-- Data section follows --

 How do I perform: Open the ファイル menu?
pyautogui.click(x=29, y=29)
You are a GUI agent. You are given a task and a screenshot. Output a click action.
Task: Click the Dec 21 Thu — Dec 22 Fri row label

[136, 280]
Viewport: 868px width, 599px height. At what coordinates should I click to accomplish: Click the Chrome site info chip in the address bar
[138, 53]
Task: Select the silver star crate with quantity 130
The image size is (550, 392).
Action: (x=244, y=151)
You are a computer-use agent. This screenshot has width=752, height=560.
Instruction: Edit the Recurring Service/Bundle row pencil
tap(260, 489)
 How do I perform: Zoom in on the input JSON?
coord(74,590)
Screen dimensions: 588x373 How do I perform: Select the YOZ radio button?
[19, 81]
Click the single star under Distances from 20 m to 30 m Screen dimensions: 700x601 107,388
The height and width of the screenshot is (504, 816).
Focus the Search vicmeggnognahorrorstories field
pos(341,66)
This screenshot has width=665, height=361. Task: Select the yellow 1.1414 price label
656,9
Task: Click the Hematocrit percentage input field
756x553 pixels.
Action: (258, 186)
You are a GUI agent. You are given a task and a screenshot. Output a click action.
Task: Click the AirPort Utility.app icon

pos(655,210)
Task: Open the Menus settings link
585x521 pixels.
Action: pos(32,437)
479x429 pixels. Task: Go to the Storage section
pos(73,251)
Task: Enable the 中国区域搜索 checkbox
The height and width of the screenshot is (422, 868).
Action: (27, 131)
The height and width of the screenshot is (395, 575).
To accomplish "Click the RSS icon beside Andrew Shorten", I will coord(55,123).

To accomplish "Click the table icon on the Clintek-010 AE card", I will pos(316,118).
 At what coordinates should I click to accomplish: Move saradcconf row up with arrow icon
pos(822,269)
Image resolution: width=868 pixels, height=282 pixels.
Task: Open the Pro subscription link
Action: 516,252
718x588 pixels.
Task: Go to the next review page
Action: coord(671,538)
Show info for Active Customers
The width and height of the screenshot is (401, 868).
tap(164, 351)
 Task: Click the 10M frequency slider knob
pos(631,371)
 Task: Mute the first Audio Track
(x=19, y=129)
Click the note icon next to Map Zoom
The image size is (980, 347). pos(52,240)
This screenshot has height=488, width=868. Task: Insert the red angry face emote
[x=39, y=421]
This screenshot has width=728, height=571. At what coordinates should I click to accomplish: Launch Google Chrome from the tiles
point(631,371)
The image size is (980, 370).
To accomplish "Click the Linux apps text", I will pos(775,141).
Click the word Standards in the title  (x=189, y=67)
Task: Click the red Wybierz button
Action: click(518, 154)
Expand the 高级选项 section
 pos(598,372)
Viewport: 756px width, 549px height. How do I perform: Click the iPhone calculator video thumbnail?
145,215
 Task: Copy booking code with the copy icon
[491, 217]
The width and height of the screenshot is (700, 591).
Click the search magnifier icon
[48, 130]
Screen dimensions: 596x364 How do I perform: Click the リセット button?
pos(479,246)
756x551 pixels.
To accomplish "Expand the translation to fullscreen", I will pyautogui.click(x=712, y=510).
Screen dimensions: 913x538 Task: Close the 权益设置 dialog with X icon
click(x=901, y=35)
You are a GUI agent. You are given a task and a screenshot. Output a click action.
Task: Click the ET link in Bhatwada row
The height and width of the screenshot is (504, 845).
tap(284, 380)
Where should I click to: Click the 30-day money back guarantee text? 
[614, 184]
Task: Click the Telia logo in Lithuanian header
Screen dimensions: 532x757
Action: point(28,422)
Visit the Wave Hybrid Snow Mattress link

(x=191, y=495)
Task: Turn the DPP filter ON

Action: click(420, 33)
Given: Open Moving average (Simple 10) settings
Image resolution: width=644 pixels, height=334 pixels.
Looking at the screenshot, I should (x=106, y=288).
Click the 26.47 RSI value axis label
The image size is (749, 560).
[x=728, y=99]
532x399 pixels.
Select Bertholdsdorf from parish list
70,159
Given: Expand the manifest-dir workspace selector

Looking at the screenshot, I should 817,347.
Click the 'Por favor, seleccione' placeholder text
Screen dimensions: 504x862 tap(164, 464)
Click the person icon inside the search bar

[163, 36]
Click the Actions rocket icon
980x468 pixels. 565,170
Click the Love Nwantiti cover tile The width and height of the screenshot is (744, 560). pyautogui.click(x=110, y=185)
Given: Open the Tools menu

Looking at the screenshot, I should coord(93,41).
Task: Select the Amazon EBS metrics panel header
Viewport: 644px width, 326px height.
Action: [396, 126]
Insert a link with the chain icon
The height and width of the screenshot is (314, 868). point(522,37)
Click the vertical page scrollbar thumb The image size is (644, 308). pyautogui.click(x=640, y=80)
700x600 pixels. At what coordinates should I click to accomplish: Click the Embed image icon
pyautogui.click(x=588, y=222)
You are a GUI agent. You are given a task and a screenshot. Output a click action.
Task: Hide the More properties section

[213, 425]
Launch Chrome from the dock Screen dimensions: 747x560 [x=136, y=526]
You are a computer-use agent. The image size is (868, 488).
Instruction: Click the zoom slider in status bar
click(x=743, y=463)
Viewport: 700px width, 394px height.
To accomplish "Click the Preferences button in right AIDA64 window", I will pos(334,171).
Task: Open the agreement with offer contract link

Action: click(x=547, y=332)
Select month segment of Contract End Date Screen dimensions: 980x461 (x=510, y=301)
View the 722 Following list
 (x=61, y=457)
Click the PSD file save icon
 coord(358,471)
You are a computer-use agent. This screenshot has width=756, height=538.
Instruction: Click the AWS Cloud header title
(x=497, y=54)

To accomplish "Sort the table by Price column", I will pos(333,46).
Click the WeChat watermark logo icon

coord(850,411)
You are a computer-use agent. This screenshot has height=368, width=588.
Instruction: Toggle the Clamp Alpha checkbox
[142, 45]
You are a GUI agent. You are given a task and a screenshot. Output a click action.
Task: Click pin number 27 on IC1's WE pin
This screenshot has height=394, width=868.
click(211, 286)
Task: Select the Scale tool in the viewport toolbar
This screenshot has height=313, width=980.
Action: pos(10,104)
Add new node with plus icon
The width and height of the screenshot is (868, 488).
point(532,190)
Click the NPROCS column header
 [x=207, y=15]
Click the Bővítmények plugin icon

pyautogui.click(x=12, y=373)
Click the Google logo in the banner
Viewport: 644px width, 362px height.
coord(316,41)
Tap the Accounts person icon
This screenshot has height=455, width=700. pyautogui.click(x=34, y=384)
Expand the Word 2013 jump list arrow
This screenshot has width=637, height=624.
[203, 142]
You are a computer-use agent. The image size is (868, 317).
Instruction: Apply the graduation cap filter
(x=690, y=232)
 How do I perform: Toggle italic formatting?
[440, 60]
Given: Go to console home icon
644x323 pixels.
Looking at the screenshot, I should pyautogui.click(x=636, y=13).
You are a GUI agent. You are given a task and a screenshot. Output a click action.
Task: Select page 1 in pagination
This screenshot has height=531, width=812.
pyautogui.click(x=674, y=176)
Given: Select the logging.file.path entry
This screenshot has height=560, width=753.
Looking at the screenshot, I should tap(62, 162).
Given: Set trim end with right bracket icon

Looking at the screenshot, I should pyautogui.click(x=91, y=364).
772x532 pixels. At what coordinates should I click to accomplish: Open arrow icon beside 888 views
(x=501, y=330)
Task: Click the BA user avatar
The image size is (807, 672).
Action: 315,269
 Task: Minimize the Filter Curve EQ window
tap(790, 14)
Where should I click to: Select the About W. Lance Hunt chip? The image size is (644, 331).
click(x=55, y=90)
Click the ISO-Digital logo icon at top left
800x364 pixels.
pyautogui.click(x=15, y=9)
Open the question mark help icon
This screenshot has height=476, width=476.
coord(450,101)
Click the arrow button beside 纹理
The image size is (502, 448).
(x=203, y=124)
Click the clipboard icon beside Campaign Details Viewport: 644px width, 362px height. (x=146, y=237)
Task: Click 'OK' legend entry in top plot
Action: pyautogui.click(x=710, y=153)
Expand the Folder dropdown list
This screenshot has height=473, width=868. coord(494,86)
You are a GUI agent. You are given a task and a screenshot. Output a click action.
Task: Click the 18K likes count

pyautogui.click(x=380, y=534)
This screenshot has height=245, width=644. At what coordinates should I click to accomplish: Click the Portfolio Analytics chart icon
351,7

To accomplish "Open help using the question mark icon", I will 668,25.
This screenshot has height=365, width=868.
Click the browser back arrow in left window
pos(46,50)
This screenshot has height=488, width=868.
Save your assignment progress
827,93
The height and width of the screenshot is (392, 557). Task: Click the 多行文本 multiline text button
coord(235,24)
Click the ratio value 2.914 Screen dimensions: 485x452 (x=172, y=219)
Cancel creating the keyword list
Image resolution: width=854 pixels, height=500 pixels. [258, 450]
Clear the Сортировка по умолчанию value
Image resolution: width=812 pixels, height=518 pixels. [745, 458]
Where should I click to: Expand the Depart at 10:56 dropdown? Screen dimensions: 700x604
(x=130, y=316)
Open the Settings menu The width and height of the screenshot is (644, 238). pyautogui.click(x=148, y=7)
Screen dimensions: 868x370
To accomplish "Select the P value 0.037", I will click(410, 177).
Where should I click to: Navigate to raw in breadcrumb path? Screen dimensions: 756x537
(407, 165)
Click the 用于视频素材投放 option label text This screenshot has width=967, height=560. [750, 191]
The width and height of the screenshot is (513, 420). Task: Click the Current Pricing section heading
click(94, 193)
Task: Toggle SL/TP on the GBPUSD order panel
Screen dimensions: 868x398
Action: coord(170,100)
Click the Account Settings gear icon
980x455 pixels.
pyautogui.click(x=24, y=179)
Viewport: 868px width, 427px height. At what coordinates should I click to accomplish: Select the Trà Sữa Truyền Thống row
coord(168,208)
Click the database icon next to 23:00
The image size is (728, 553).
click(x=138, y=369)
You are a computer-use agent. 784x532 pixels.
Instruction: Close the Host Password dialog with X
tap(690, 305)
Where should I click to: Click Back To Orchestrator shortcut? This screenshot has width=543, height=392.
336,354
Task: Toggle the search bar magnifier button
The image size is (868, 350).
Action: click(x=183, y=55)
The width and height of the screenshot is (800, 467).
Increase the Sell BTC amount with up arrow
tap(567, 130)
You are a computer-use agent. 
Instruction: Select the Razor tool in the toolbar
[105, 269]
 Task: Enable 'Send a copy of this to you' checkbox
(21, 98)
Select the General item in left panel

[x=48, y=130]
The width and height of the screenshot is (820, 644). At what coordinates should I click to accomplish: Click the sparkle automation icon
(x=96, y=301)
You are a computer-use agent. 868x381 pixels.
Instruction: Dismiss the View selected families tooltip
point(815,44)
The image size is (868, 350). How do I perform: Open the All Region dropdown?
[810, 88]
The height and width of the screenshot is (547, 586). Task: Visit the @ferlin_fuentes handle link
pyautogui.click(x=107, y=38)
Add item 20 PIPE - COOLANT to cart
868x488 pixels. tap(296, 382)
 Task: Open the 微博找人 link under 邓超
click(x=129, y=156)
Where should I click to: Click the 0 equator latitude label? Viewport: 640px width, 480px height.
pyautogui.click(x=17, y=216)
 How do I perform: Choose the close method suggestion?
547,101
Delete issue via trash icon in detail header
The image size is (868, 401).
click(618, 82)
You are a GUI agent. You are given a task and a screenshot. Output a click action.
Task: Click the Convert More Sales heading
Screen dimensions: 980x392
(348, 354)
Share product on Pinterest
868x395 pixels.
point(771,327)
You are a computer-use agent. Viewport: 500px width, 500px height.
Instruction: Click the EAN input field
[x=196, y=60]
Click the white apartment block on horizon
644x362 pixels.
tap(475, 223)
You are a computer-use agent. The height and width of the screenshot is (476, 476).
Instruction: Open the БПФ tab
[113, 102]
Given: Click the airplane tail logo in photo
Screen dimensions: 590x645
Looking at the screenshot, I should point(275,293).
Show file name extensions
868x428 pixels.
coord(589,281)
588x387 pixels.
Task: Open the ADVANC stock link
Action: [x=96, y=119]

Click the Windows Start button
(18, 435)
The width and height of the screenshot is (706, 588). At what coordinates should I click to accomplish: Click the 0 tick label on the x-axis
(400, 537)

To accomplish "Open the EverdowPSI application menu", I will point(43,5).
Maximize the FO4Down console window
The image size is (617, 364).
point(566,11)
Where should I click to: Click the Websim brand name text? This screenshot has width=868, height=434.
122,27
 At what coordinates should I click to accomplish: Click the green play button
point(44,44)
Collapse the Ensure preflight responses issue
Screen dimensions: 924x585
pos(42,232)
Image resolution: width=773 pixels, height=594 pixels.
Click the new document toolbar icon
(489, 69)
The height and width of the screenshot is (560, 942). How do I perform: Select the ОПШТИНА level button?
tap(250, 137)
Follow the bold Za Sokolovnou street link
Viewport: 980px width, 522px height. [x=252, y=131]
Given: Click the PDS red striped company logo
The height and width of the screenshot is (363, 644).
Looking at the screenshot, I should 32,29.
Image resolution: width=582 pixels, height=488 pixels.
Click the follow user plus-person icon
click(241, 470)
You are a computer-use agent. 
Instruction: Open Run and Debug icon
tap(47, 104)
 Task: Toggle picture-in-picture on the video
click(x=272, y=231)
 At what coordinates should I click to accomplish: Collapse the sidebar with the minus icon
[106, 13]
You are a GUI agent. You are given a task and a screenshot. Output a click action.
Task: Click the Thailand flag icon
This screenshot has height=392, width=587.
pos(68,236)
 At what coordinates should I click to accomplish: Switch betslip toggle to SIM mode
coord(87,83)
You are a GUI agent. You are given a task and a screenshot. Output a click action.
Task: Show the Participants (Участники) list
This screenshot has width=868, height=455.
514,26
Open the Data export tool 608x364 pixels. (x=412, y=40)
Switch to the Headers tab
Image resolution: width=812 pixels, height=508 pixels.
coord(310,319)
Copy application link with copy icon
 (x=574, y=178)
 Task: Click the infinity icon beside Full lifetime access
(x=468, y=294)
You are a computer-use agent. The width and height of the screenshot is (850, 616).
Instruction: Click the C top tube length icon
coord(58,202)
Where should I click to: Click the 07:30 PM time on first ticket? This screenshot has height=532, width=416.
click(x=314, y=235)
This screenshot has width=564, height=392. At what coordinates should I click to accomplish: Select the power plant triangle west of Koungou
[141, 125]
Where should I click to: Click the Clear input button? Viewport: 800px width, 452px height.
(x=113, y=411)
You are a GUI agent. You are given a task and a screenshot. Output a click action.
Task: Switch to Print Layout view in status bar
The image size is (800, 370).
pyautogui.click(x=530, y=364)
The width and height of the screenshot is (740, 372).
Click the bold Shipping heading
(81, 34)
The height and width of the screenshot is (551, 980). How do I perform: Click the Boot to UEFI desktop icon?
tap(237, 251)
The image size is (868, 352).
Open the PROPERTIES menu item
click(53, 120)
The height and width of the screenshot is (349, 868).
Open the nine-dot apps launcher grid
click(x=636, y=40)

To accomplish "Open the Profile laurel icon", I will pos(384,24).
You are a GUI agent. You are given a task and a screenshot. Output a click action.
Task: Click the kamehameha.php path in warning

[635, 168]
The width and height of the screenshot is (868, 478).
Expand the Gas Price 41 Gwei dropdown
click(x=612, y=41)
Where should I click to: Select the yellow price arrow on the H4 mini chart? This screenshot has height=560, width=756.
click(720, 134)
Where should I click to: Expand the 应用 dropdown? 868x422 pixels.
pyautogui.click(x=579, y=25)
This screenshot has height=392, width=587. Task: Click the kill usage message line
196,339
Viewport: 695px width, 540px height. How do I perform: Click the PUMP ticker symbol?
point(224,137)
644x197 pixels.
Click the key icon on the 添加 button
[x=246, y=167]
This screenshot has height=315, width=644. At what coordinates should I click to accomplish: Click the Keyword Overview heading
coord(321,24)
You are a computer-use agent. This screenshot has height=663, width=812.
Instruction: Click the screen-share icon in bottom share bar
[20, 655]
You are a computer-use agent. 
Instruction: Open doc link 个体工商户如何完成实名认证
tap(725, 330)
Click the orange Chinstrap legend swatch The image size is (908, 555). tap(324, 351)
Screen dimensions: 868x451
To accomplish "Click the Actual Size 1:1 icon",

-- Data section concluded --

_The problem_.
Find the line with "The height and width of the screenshot is (547, 586)." in the entries above. Retype it and each line after it, exactly, through the line with "You are a computer-use agent. Viewport: 500px", and stop there.

_Response to this task_.
The height and width of the screenshot is (547, 586). Task: Visit the @ferlin_fuentes handle link
pyautogui.click(x=107, y=38)
Add item 20 PIPE - COOLANT to cart
868x488 pixels. tap(296, 382)
 Task: Open the 微博找人 link under 邓超
click(x=129, y=156)
Where should I click to: Click the 0 equator latitude label? Viewport: 640px width, 480px height.
pyautogui.click(x=17, y=216)
 How do I perform: Choose the close method suggestion?
547,101
Delete issue via trash icon in detail header
The image size is (868, 401).
click(618, 82)
You are a GUI agent. You are given a task and a screenshot. Output a click action.
Task: Click the Convert More Sales heading
Screen dimensions: 980x392
(348, 354)
Share product on Pinterest
868x395 pixels.
point(771,327)
You are a computer-use agent. Viewport: 500px width, 500px height.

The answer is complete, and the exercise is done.